Item-finding records
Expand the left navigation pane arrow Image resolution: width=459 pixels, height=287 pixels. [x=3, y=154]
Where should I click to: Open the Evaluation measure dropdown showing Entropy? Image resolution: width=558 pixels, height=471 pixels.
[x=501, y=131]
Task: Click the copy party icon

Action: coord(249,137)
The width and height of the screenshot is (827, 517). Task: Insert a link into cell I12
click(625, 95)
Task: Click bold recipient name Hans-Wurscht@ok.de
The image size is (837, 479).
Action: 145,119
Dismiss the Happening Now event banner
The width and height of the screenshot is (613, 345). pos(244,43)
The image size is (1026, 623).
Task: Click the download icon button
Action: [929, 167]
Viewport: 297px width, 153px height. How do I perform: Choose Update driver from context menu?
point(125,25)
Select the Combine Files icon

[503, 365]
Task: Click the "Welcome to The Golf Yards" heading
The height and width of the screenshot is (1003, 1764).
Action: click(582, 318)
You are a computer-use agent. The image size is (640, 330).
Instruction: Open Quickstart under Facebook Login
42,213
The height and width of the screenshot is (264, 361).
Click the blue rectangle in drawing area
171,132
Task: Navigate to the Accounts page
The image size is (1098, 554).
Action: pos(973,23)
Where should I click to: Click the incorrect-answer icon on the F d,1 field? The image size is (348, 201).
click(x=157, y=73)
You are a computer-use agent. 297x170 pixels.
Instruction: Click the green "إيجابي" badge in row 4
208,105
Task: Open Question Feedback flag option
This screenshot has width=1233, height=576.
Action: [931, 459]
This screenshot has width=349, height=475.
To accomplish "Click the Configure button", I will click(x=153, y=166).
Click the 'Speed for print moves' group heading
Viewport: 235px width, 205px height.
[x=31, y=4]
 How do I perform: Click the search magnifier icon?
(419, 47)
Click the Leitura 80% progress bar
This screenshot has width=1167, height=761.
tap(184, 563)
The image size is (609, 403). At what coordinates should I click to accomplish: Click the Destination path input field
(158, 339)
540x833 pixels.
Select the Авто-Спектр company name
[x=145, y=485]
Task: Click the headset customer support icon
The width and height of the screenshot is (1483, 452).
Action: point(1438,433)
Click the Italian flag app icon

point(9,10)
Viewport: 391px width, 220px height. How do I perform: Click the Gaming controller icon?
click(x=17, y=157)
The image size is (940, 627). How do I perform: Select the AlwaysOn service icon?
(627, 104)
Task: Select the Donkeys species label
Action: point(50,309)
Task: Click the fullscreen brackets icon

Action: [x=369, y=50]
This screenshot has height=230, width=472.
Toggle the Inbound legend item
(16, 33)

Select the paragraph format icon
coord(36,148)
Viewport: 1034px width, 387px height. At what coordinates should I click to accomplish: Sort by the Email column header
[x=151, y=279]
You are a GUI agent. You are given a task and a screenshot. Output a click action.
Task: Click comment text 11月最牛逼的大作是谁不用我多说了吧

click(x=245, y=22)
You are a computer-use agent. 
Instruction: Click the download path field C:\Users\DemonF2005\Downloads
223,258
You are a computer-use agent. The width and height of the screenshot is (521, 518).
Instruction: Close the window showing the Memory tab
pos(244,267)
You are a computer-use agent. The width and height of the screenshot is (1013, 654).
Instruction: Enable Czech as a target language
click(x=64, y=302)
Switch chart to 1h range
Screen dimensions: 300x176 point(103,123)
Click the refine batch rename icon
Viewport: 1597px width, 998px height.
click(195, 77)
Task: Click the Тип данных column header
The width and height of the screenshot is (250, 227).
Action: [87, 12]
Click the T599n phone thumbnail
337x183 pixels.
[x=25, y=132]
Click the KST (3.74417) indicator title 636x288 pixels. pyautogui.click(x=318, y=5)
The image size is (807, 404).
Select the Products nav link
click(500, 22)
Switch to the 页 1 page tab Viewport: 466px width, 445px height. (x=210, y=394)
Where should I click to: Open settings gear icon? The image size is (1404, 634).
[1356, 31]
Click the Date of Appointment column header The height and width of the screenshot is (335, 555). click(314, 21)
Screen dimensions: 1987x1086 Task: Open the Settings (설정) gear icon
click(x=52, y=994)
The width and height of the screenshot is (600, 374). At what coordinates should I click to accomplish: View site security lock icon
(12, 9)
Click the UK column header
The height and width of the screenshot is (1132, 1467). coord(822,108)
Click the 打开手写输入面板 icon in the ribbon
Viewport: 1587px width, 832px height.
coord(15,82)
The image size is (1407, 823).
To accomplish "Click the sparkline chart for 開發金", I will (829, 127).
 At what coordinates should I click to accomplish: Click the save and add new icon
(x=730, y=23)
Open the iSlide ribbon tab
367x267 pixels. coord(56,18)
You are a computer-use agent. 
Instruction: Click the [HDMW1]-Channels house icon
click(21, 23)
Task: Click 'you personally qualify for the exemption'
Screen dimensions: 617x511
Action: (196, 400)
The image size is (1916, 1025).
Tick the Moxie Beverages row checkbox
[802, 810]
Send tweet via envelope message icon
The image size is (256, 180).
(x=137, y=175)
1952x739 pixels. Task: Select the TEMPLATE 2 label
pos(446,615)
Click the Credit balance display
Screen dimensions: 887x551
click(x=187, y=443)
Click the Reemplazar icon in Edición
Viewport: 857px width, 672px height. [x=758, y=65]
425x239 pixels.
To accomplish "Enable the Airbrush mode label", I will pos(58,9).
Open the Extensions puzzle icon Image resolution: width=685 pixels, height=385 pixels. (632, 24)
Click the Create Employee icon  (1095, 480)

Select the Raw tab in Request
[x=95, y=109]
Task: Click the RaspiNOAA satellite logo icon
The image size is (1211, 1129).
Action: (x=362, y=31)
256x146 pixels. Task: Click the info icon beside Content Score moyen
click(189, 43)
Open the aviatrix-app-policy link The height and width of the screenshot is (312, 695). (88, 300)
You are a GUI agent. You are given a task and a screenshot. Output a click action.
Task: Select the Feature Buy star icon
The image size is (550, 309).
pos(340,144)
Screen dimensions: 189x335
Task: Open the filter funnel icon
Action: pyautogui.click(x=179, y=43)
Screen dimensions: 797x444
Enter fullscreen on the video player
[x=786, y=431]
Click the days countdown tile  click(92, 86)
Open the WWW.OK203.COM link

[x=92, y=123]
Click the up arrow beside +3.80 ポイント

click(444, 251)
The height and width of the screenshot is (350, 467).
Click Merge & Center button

◆ **Problem statement**
Rewrite all of the data above as a numbered list, one line per item, and drop the blank lines.

◆ **Task output**
1. Expand the left navigation pane arrow Image resolution: width=459 pixels, height=287 pixels. [x=3, y=154]
2. Where should I click to: Open the Evaluation measure dropdown showing Entropy? Image resolution: width=558 pixels, height=471 pixels.
3. [x=501, y=131]
4. Task: Click the copy party icon
5. Action: coord(249,137)
6. The width and height of the screenshot is (827, 517). Task: Insert a link into cell I12
7. click(625, 95)
8. Task: Click bold recipient name Hans-Wurscht@ok.de
9. The image size is (837, 479).
10. Action: 145,119
11. Dismiss the Happening Now event banner
12. The width and height of the screenshot is (613, 345). pos(244,43)
13. The image size is (1026, 623).
14. Task: Click the download icon button
15. Action: [929, 167]
16. Viewport: 297px width, 153px height. How do I perform: Choose Update driver from context menu?
17. point(125,25)
18. Select the Combine Files icon
19. [503, 365]
20. Task: Click the "Welcome to The Golf Yards" heading
21. The height and width of the screenshot is (1003, 1764).
22. Action: click(582, 318)
23. You are a computer-use agent. The image size is (640, 330).
24. Instruction: Open Quickstart under Facebook Login
25. 42,213
26. The height and width of the screenshot is (264, 361).
27. Click the blue rectangle in drawing area
28. 171,132
29. Task: Navigate to the Accounts page
30. The image size is (1098, 554).
31. Action: pos(973,23)
32. Where should I click to: Click the incorrect-answer icon on the F d,1 field? The image size is (348, 201).
33. click(x=157, y=73)
34. You are a computer-use agent. 297x170 pixels.
35. Instruction: Click the green "إيجابي" badge in row 4
36. 208,105
37. Task: Open Question Feedback flag option
38. This screenshot has width=1233, height=576.
39. Action: [931, 459]
40. This screenshot has width=349, height=475.
41. To accomplish "Click the Configure button", I will click(x=153, y=166).
42. Click the 'Speed for print moves' group heading
43. Viewport: 235px width, 205px height.
44. [x=31, y=4]
45.  How do I perform: Click the search magnifier icon?
46. (419, 47)
47. Click the Leitura 80% progress bar
48. This screenshot has width=1167, height=761.
49. tap(184, 563)
50. The image size is (609, 403). At what coordinates should I click to accomplish: Click the Destination path input field
51. (158, 339)
52. 540x833 pixels.
53. Select the Авто-Спектр company name
54. [x=145, y=485]
55. Task: Click the headset customer support icon
56. The width and height of the screenshot is (1483, 452).
57. Action: point(1438,433)
58. Click the Italian flag app icon
59. point(9,10)
60. Viewport: 391px width, 220px height. How do I perform: Click the Gaming controller icon?
61. click(x=17, y=157)
62. The image size is (940, 627). How do I perform: Select the AlwaysOn service icon?
63. (627, 104)
64. Task: Select the Donkeys species label
65. Action: point(50,309)
66. Task: Click the fullscreen brackets icon
67. Action: [x=369, y=50]
68. This screenshot has height=230, width=472.
69. Toggle the Inbound legend item
70. (16, 33)
71. Select the paragraph format icon
72. coord(36,148)
73. Viewport: 1034px width, 387px height. At what coordinates should I click to accomplish: Sort by the Email column header
74. [x=151, y=279]
75. You are a GUI agent. You are given a task and a screenshot. Output a click action.
76. Task: Click comment text 11月最牛逼的大作是谁不用我多说了吧
77. click(x=245, y=22)
78. You are a computer-use agent. 
79. Instruction: Click the download path field C:\Users\DemonF2005\Downloads
80. 223,258
81. You are a computer-use agent. The width and height of the screenshot is (521, 518).
82. Instruction: Close the window showing the Memory tab
83. pos(244,267)
84. You are a computer-use agent. The width and height of the screenshot is (1013, 654).
85. Instruction: Enable Czech as a target language
86. click(x=64, y=302)
87. Switch chart to 1h range
88. Screen dimensions: 300x176 point(103,123)
89. Click the refine batch rename icon
90. Viewport: 1597px width, 998px height.
91. click(195, 77)
92. Task: Click the Тип данных column header
93. The width and height of the screenshot is (250, 227).
94. Action: [87, 12]
95. Click the T599n phone thumbnail
96. 337x183 pixels.
97. [x=25, y=132]
98. Click the KST (3.74417) indicator title 636x288 pixels. pyautogui.click(x=318, y=5)
99. The image size is (807, 404).
100. Select the Products nav link
101. click(500, 22)
102. Switch to the 页 1 page tab Viewport: 466px width, 445px height. (x=210, y=394)
103. Where should I click to: Open settings gear icon? The image size is (1404, 634).
104. [1356, 31]
105. Click the Date of Appointment column header The height and width of the screenshot is (335, 555). click(314, 21)
106. Screen dimensions: 1987x1086 Task: Open the Settings (설정) gear icon
107. click(x=52, y=994)
108. The width and height of the screenshot is (600, 374). At what coordinates should I click to accomplish: View site security lock icon
109. (12, 9)
110. Click the UK column header
111. The height and width of the screenshot is (1132, 1467). coord(822,108)
112. Click the 打开手写输入面板 icon in the ribbon
113. Viewport: 1587px width, 832px height.
114. coord(15,82)
115. The image size is (1407, 823).
116. To accomplish "Click the sparkline chart for 開發金", I will (829, 127).
117.  At what coordinates should I click to accomplish: Click the save and add new icon
118. (x=730, y=23)
119. Open the iSlide ribbon tab
120. 367x267 pixels. coord(56,18)
121. You are a computer-use agent. 
122. Instruction: Click the [HDMW1]-Channels house icon
123. click(21, 23)
124. Task: Click 'you personally qualify for the exemption'
125. Screen dimensions: 617x511
126. Action: (196, 400)
127. The image size is (1916, 1025).
128. Tick the Moxie Beverages row checkbox
129. [802, 810]
130. Send tweet via envelope message icon
131. The image size is (256, 180).
132. (x=137, y=175)
133. 1952x739 pixels. Task: Select the TEMPLATE 2 label
134. pos(446,615)
135. Click the Credit balance display
136. Screen dimensions: 887x551
137. click(x=187, y=443)
138. Click the Reemplazar icon in Edición
139. Viewport: 857px width, 672px height. [x=758, y=65]
140. 425x239 pixels.
141. To accomplish "Enable the Airbrush mode label", I will pos(58,9).
142. Open the Extensions puzzle icon Image resolution: width=685 pixels, height=385 pixels. (632, 24)
143. Click the Create Employee icon  (1095, 480)
144. Select the Raw tab in Request
145. [x=95, y=109]
146. Task: Click the RaspiNOAA satellite logo icon
147. The image size is (1211, 1129).
148. Action: (x=362, y=31)
149. 256x146 pixels. Task: Click the info icon beside Content Score moyen
150. click(189, 43)
151. Open the aviatrix-app-policy link The height and width of the screenshot is (312, 695). (88, 300)
152. You are a GUI agent. You are given a task and a screenshot. Output a click action.
153. Task: Select the Feature Buy star icon
154. The image size is (550, 309).
155. pos(340,144)
156. Screen dimensions: 189x335
157. Task: Open the filter funnel icon
158. Action: pyautogui.click(x=179, y=43)
159. Screen dimensions: 797x444
160. Enter fullscreen on the video player
161. [x=786, y=431]
162. Click the days countdown tile  click(92, 86)
163. Open the WWW.OK203.COM link
164. [x=92, y=123]
165. Click the up arrow beside +3.80 ポイント
166. click(444, 251)
167. The height and width of the screenshot is (350, 467).
168. Click Merge & Center button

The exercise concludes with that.